> [Work to do] Please copy the items below word for word, from the line with "Properties [137, 593]" up to and including the line with "connection [203, 797]".

(Target pointing data)
** start **

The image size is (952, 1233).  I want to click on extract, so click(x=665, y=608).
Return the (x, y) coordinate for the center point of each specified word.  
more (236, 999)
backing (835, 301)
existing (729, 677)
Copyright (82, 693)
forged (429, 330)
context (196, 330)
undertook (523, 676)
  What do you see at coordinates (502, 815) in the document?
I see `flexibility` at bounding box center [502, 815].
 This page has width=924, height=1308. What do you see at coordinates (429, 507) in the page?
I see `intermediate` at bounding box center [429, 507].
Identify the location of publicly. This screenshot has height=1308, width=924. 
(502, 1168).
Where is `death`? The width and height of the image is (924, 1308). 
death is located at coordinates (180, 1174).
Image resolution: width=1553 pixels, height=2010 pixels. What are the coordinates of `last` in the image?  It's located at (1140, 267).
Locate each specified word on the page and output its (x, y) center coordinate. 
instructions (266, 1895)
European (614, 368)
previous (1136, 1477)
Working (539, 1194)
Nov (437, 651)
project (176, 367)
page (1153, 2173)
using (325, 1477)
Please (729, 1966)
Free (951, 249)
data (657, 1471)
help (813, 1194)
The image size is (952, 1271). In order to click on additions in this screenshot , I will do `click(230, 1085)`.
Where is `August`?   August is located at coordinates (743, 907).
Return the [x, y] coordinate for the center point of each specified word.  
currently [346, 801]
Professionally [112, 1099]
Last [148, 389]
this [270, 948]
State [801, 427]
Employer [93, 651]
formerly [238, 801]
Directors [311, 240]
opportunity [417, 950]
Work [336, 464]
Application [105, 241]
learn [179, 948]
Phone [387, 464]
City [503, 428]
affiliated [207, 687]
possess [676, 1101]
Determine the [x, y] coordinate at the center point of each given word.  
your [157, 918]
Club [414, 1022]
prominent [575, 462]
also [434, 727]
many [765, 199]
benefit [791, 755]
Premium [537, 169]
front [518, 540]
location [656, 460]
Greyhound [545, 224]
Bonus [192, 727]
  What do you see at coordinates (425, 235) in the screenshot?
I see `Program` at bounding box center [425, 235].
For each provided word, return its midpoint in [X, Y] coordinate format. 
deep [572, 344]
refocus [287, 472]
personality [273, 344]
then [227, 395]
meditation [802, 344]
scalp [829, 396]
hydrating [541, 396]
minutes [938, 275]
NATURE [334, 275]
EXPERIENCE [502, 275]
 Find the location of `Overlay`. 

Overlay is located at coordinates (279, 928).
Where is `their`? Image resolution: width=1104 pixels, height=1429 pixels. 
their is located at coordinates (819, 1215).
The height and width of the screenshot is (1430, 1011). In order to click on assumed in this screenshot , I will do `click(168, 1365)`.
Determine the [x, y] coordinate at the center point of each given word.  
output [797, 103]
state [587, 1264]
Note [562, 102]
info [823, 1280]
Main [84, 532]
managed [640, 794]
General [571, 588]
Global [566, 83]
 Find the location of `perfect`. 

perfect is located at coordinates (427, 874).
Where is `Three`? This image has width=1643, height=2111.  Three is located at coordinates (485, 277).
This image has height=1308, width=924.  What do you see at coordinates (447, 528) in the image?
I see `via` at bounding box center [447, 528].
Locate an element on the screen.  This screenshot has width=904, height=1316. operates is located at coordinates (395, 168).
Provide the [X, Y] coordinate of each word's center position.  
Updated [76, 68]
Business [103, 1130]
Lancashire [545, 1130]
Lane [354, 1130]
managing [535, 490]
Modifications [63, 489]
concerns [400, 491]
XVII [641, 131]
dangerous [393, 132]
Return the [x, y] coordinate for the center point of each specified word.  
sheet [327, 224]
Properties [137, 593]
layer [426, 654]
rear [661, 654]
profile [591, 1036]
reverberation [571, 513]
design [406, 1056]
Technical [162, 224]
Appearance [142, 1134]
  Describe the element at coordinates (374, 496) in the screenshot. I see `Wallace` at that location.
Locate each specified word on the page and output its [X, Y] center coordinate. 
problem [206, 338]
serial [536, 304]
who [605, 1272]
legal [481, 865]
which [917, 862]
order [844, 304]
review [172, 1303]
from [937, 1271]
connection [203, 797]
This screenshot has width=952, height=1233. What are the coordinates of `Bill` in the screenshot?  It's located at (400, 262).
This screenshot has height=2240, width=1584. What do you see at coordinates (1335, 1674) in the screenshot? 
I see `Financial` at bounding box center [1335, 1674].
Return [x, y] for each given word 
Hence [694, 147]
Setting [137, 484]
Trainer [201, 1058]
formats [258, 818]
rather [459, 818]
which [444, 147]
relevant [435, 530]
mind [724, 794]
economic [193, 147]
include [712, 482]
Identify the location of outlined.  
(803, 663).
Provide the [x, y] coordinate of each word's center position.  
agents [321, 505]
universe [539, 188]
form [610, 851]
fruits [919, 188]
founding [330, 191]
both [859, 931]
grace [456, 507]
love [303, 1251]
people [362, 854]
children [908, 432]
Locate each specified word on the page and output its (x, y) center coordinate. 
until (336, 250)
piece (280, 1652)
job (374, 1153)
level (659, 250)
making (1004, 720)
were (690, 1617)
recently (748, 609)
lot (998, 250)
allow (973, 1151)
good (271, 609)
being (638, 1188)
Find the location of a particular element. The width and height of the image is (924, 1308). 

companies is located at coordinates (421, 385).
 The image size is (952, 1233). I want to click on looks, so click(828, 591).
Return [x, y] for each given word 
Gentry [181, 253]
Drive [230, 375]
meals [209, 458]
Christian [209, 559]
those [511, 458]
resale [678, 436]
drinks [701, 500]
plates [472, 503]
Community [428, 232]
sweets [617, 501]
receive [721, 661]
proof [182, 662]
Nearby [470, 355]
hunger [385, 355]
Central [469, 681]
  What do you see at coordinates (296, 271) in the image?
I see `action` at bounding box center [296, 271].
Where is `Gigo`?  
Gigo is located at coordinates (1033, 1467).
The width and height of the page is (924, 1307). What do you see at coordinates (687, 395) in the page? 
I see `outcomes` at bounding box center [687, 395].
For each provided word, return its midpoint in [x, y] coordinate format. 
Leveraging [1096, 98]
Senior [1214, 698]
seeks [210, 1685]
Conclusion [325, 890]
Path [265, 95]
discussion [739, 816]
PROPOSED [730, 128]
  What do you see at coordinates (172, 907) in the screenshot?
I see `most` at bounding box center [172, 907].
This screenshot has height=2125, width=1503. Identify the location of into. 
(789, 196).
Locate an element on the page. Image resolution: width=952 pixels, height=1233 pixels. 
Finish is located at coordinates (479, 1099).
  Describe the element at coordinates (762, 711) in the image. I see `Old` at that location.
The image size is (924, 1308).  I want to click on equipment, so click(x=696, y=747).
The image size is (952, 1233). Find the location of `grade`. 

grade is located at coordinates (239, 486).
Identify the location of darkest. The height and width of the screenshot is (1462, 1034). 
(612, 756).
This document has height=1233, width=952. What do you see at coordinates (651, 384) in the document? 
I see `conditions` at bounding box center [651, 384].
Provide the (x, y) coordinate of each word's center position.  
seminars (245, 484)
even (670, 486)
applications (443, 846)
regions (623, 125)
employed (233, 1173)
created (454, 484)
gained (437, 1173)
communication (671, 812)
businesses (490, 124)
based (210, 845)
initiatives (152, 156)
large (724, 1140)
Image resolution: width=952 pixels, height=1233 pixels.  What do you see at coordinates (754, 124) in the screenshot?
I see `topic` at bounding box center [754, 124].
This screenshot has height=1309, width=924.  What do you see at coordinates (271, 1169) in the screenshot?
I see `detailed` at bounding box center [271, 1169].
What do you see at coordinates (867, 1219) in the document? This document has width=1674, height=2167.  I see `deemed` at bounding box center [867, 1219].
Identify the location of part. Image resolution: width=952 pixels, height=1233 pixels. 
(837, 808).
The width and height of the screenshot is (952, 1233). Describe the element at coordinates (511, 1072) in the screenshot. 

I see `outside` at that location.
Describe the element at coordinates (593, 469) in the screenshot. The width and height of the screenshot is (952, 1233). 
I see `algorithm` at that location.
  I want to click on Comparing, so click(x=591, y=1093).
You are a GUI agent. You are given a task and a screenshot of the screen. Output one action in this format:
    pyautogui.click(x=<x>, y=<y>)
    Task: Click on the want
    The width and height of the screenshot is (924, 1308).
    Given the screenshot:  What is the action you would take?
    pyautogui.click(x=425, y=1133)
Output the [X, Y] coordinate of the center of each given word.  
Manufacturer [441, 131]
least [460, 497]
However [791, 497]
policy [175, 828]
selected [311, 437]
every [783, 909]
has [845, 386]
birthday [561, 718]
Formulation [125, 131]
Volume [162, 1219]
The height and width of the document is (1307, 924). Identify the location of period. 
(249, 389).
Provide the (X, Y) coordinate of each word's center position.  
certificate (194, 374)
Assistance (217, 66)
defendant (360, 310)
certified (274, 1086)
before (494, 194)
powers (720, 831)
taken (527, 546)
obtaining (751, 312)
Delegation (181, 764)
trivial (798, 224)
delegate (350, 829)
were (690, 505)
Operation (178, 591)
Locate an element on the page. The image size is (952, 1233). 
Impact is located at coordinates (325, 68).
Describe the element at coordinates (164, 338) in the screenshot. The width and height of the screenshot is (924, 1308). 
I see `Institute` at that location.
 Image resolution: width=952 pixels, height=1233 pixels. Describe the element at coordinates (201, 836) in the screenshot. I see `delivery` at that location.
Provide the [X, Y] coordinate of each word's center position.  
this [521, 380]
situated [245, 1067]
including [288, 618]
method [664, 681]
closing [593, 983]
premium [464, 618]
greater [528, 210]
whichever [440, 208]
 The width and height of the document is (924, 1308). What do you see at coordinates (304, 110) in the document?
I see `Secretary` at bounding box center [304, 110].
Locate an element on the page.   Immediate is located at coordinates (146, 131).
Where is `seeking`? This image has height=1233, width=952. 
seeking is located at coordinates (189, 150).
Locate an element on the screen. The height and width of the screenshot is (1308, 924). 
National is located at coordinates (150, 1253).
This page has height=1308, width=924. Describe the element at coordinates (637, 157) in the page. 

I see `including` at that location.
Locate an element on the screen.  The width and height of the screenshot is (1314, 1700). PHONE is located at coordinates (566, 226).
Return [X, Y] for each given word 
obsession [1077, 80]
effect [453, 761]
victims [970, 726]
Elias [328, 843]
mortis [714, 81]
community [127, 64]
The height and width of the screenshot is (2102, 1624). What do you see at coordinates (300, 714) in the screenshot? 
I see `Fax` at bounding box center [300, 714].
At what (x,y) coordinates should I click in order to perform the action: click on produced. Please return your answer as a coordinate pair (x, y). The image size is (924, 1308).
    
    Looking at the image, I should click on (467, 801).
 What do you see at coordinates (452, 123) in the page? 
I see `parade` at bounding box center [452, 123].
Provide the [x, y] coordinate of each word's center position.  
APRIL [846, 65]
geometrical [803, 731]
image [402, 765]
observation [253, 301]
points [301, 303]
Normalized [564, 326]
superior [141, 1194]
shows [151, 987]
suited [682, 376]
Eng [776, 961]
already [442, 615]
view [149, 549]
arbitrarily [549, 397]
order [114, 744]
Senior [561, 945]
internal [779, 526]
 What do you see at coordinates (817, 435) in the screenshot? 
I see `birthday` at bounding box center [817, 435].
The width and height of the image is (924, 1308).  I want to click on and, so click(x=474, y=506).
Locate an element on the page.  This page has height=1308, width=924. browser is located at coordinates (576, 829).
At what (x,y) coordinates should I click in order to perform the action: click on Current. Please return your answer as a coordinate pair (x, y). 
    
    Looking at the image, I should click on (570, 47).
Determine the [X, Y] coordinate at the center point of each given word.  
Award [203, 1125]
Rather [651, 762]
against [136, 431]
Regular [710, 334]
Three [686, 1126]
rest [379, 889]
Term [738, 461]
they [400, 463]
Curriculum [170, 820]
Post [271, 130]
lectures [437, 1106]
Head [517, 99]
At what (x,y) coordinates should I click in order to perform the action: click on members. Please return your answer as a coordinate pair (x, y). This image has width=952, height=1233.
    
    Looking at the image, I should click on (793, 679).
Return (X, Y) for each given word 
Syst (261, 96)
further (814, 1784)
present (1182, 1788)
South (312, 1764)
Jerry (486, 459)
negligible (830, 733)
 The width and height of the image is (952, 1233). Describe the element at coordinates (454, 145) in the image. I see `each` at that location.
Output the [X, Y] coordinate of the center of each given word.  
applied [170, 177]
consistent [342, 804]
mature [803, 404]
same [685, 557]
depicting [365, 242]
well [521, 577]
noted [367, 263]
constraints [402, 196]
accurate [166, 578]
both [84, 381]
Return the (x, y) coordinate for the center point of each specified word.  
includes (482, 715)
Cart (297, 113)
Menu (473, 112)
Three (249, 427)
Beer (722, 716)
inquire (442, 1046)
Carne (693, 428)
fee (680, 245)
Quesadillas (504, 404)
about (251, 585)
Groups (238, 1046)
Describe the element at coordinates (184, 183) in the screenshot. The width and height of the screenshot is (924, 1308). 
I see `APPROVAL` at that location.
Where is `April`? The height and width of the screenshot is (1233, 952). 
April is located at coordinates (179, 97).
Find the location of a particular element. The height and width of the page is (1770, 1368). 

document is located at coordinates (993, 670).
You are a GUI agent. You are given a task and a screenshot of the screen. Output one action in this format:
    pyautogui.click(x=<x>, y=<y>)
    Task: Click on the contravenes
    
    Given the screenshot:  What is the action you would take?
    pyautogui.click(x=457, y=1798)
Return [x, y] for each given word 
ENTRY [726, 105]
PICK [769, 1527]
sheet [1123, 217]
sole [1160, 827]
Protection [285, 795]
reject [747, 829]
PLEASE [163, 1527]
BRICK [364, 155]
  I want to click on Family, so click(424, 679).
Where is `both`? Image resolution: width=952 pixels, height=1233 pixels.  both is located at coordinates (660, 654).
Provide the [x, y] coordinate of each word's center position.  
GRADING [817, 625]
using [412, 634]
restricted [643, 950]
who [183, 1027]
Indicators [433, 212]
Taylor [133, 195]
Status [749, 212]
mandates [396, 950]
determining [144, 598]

** end **

> [Full output]
Properties [137, 593]
layer [426, 654]
rear [661, 654]
profile [591, 1036]
reverberation [571, 513]
design [406, 1056]
Technical [162, 224]
Appearance [142, 1134]
  Describe the element at coordinates (374, 496) in the screenshot. I see `Wallace` at that location.
Locate each specified word on the page and output its [X, Y] center coordinate. 
problem [206, 338]
serial [536, 304]
who [605, 1272]
legal [481, 865]
which [917, 862]
order [844, 304]
review [172, 1303]
from [937, 1271]
connection [203, 797]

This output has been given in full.